The National Gallery of Art has completed the installation
of Prinz Friedrich von Homburg, Ein Schauspiel, 3X (1998-2001), a
monumental work by American artist Frank Stella (b. 1936). The outdoor
sculpture can be seen by the public on the northeast corner of the Gallery's East
Building, where Pennsylvania Avenue meets Third Street. The acquisition was
made possible with funds from The Morris and Gwendolyn Cafritz
Foundation.
Prinz Friedrich von Homburg, Ein Schauspiel, 3X is one of the great
sculptures of our age and will complement the family of Stella's works that we already have in the
National Gallery's collection. It is part of an ongoing effort to acquire significant examples of sculpture
by leading contemporary artists, said Earl A. Powell III, director, National Gallery of Art. We are
enormously grateful to The Morris and Gwendolyn Cafritz Foundation, which also funded the Gallery's
Sculpture Garden and seven of the 20th-century sculptures installed there.
The Work
Prinz Friedrich von Homburg, Ein Schauspiel, 3X is one of Frank Stella's largest and most impressive
works. Constructed of stainless steel, aluminum, painted fiberglass, and carbon fiber, it measures 31 by 39
by 34 feet and weighs just under 20,000 pounds. This sculpture is the culmination of many years of work,
including the original maquette and a 1X version measuring 10 by 13 by 11 feet.

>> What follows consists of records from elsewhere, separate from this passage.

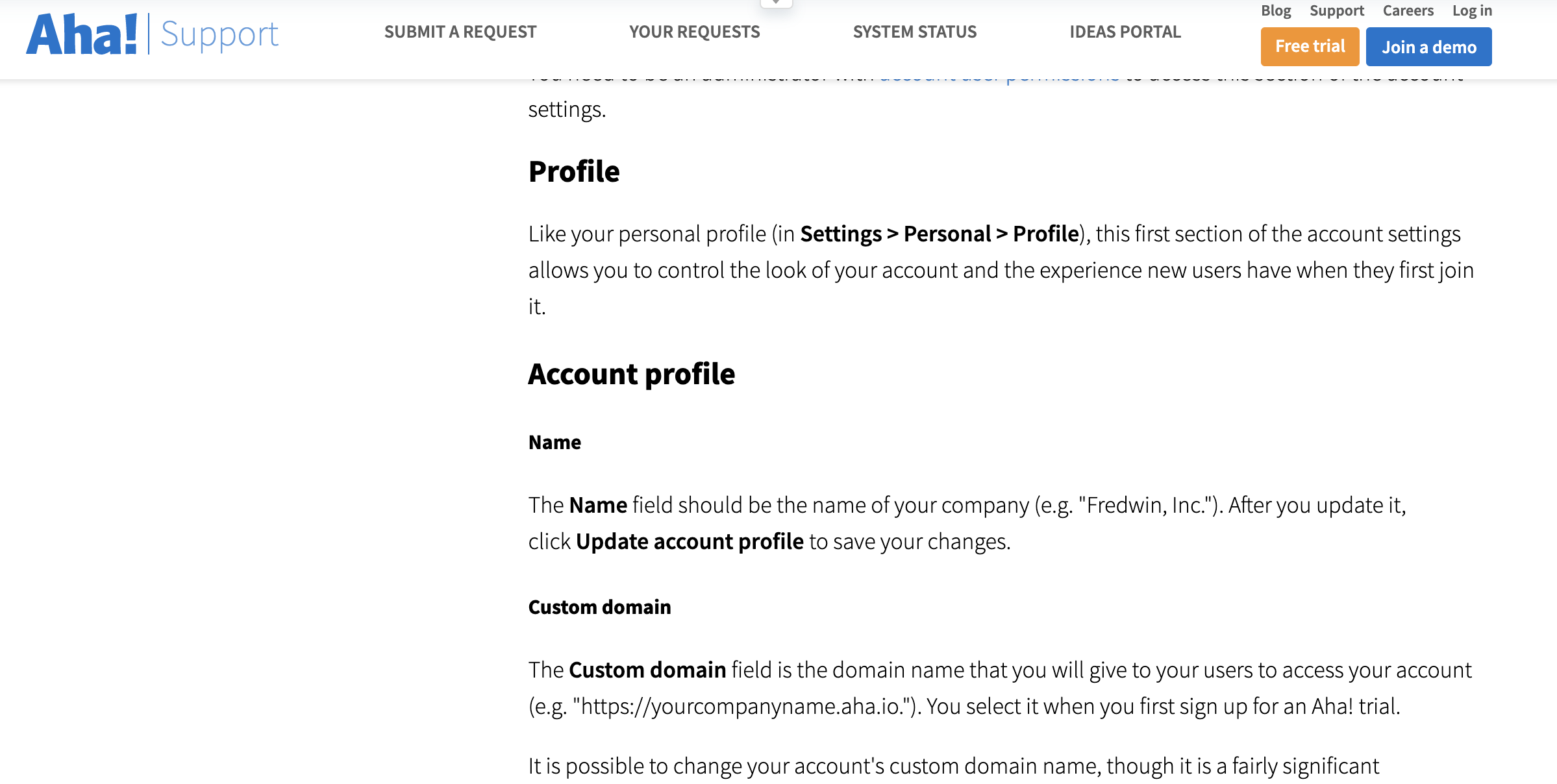Click the bold Update account profile text
Viewport: 1557px width, 784px height.
point(690,541)
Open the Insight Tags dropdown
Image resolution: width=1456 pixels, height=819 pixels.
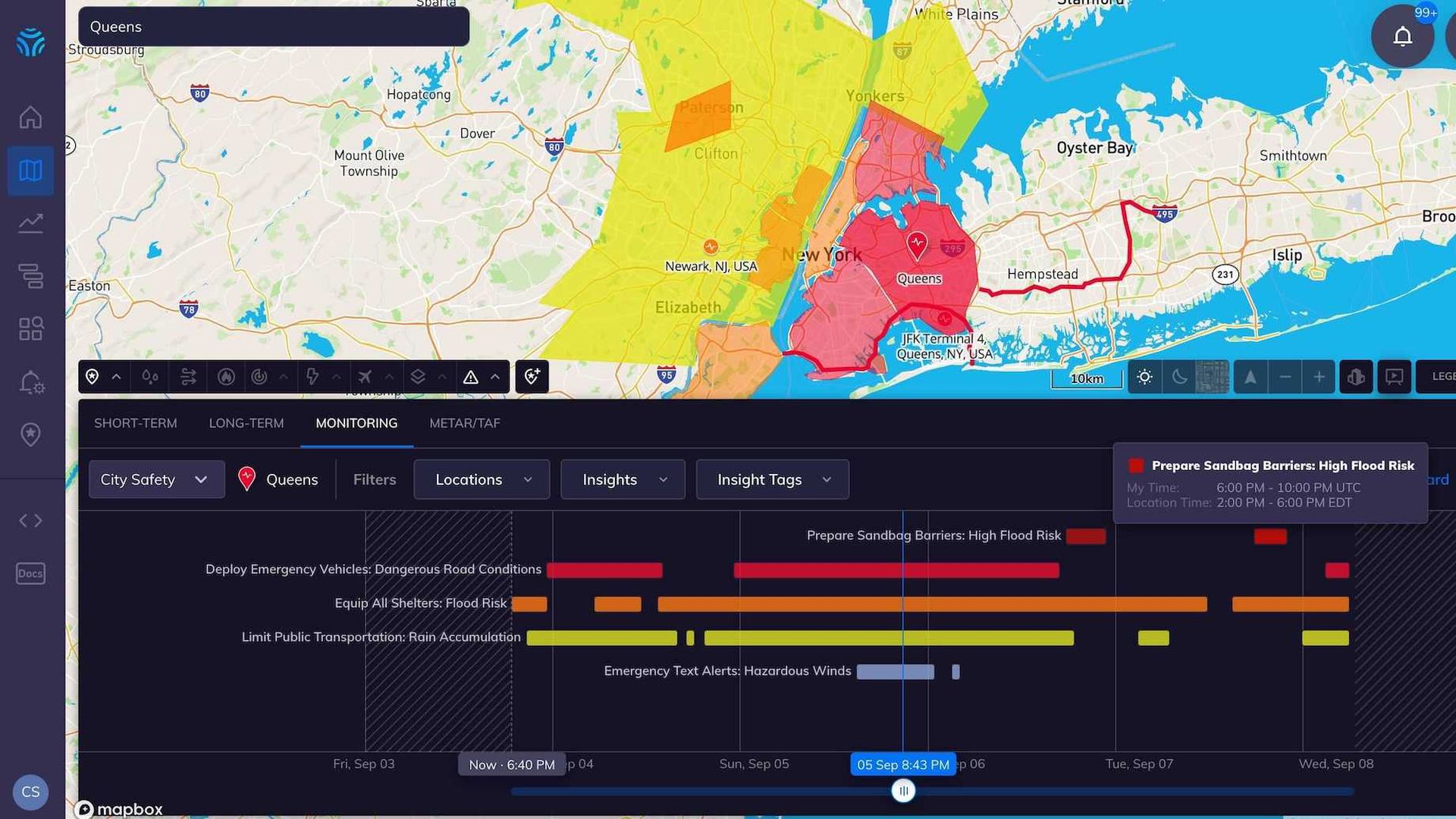click(x=772, y=479)
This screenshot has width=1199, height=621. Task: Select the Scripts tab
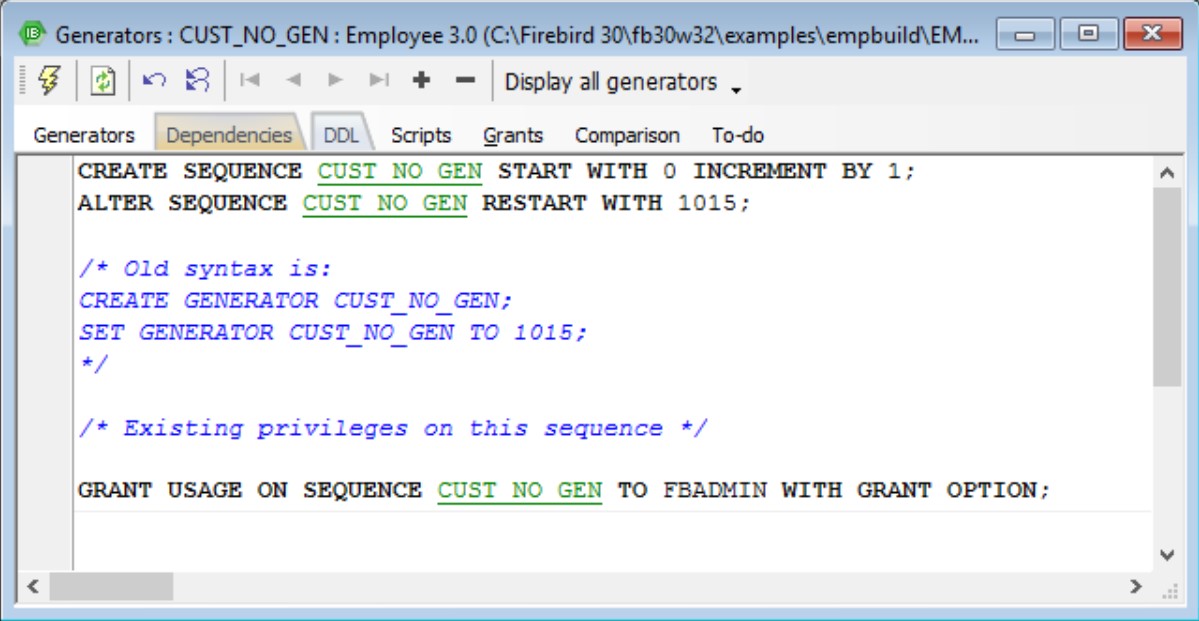click(x=421, y=135)
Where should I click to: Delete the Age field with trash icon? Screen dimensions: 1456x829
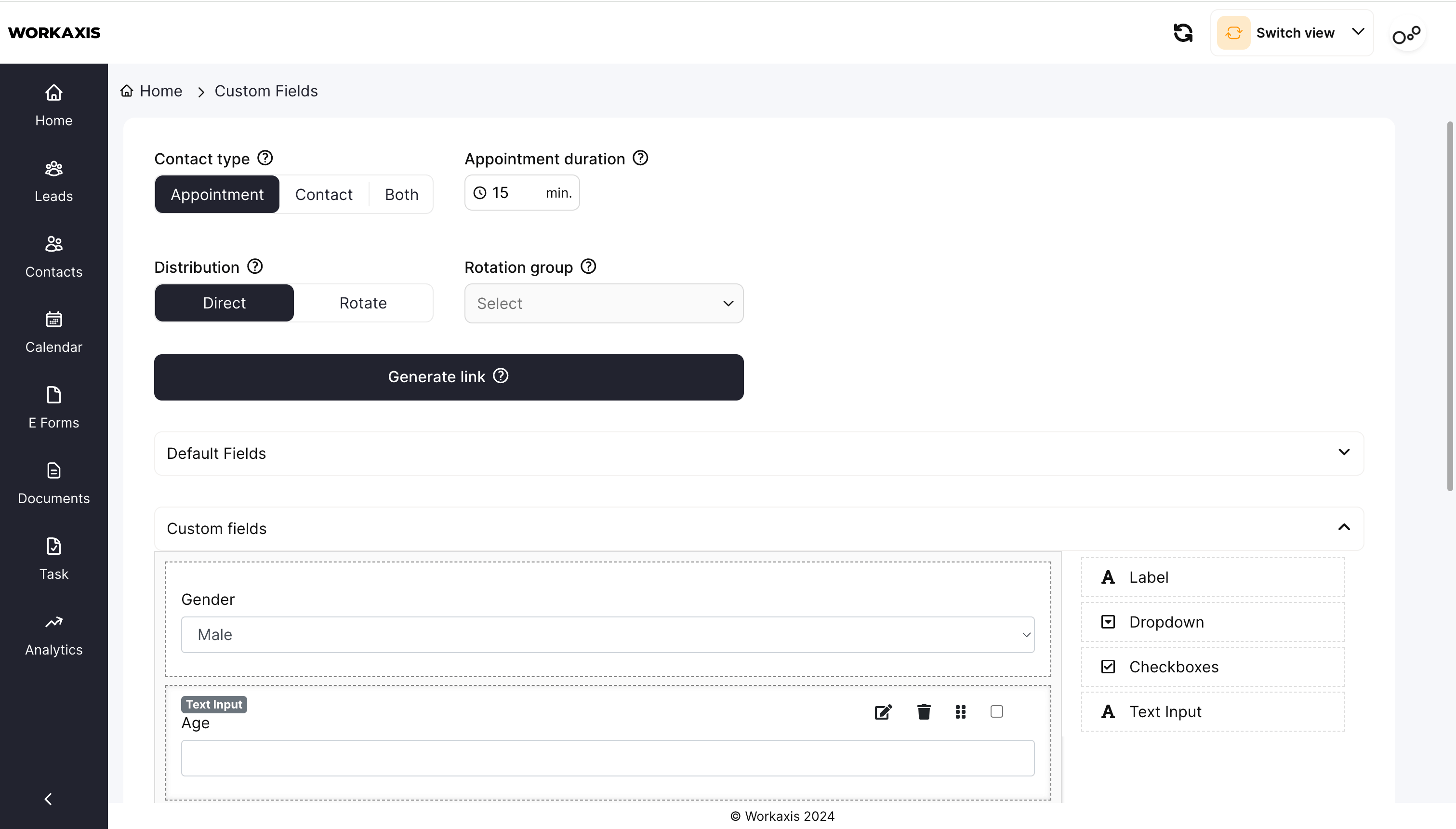pyautogui.click(x=924, y=712)
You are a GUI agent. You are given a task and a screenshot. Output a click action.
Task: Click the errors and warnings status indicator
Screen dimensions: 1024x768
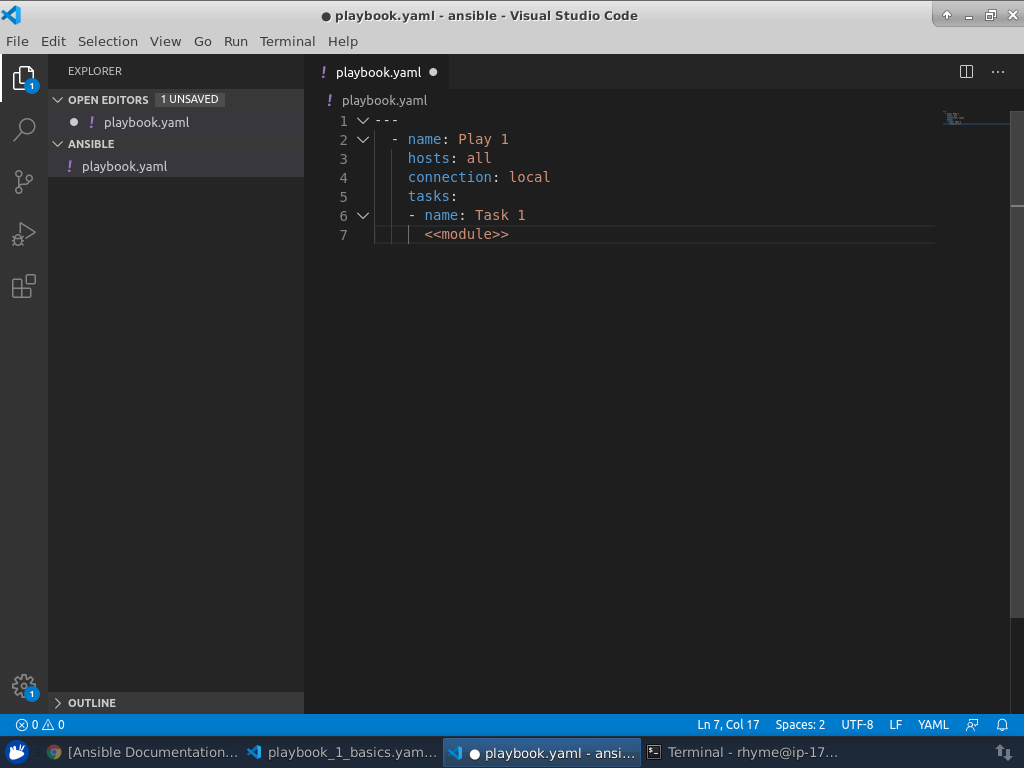(x=40, y=725)
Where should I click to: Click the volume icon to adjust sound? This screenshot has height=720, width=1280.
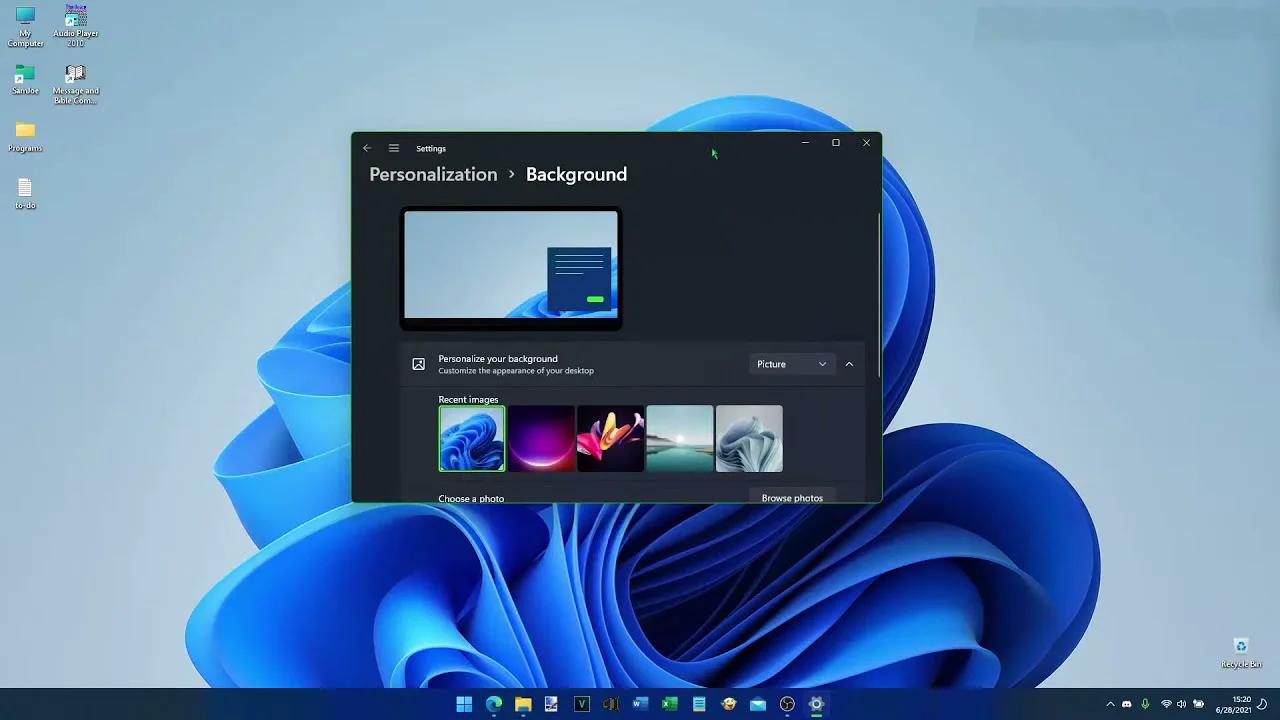tap(1181, 704)
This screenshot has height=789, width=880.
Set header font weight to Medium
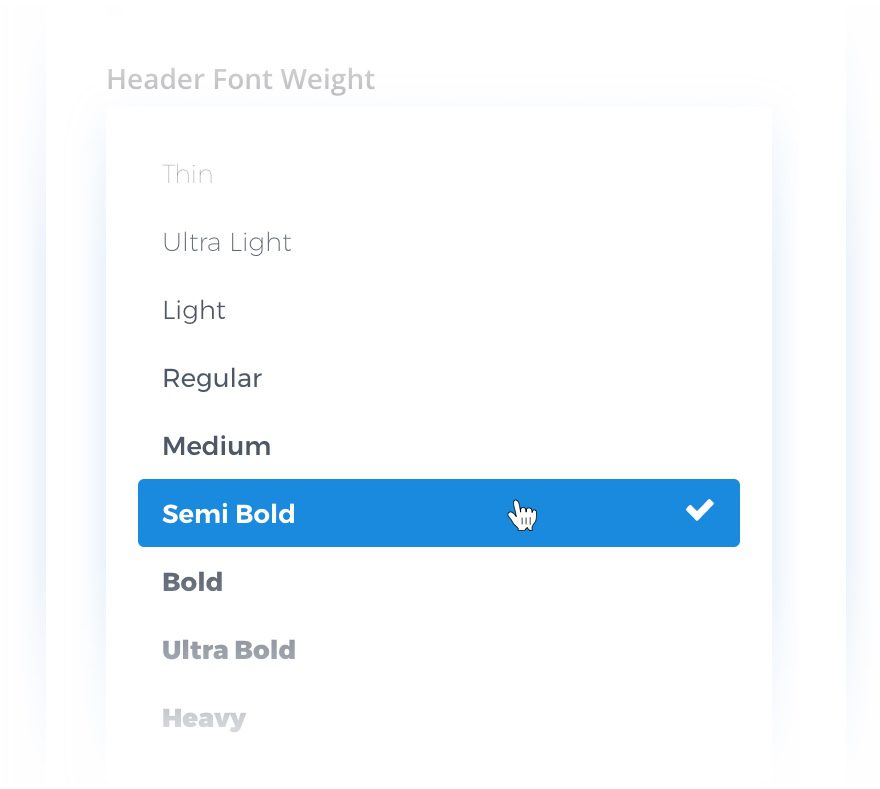tap(216, 446)
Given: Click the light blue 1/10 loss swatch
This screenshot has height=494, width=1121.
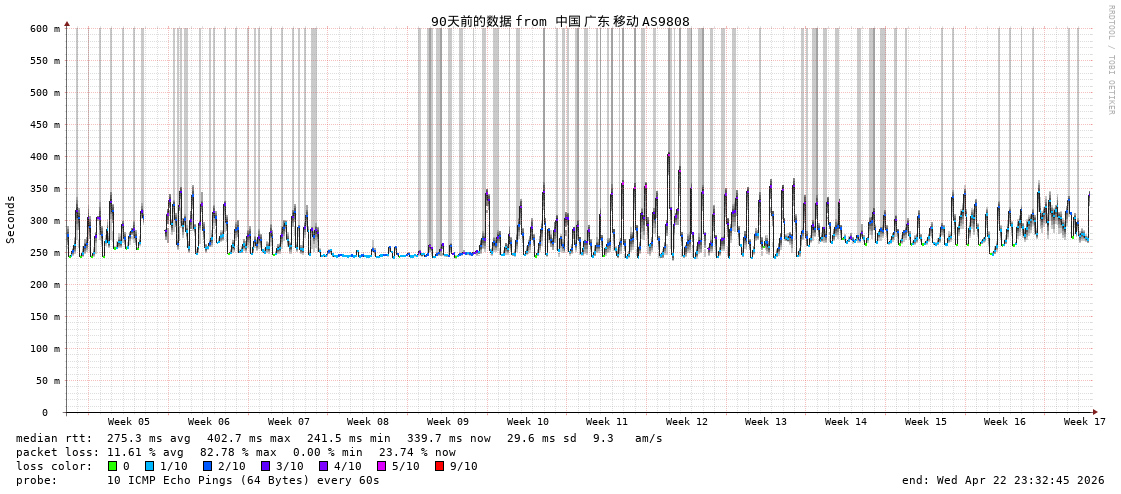Looking at the screenshot, I should click(x=149, y=466).
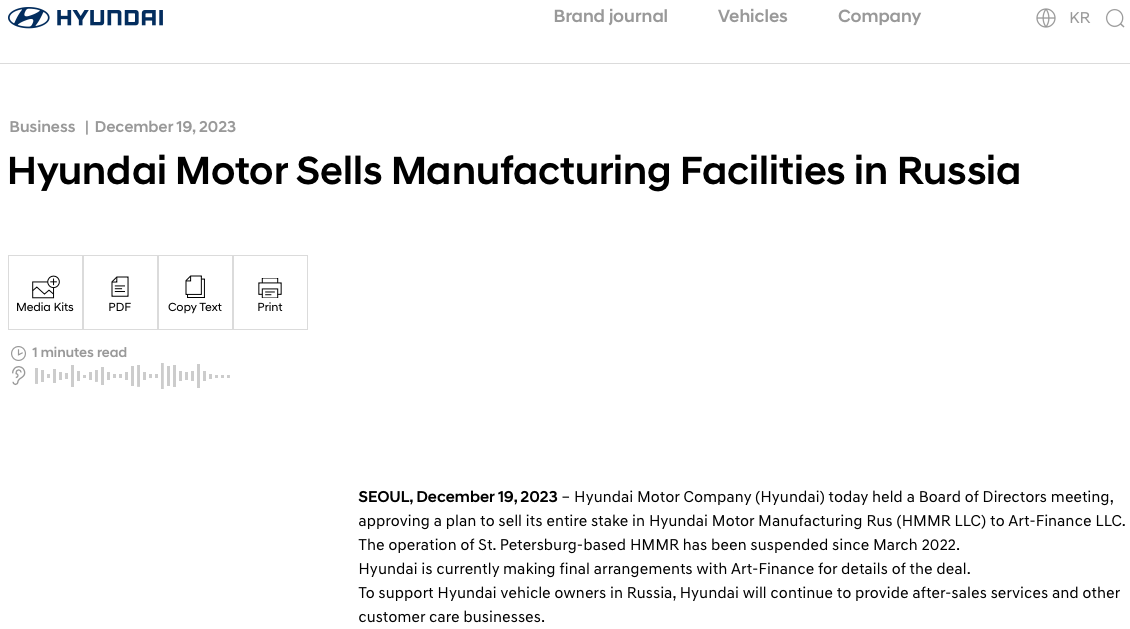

A whirlwind of curving aluminum and fiberglass forms is supported by three derricklike stainless steel
structures that elevate the forms while also anchoring them to steel plates on the ground. Additional
stainless steel stays provide the tension for cranelike supports. Stella's use of lightweight materials, some
of which were produced using advanced industrial technology, and the hovering character of the structure,
endow his work with a buoyancy that belies its size.
The complex, dramatic forms in the sculpture represent the latest direction in Stella's career-long
preoccupation with spatial relations. The artist has culled from his vast lexicon of abstract forms: white
spiraling shapes, made of fiberglass, derive from a cutout styrofoam beach hat that he has enlarged and
twisted into an abstract form. Black carbon fiber shapes relate to Stella's computerized images of smoke
rings, and banners of jagged steel refer to a catalogue of shapes from the 1950s.
The title of this work refers to a play with the same title by the German writer Heinrich von Kleist
(1777-1811)--a psychological reflection on the inner conflict between reason and emotion. Stella often
uses literary references in the titles of his works.
This is the first monumental outdoor sculpture by Stella to enter a public collection in the United States.
The Artist
Born 1936 in Malden, Massachusetts, Frank Stella studied art history and painting at the Phillips
Academy in Andover, Massachusetts, from 1950 to 1954. He continued his studies at Princeton
University and graduated in 1958 with a B.A. degree in history.
Stella has lived and worked in New York for the past 40 years, producing a varied body of work that
includes paintings, prints, reliefs, sculpture, and, more recently, public art and architecture.
Coming to prominence in the late 1950s and early 1960s as one of America's great abstract painters,
Stella's early works presented flat geometric designs that evolved into three-dimensional canvases. Since
the late 1980s, Stella has increasingly turned his attention to sculpture and art for public places, often
working on a massive scale, as exemplified by Prinz Friedrich von Homburg, Ein Schauspiel, 3X.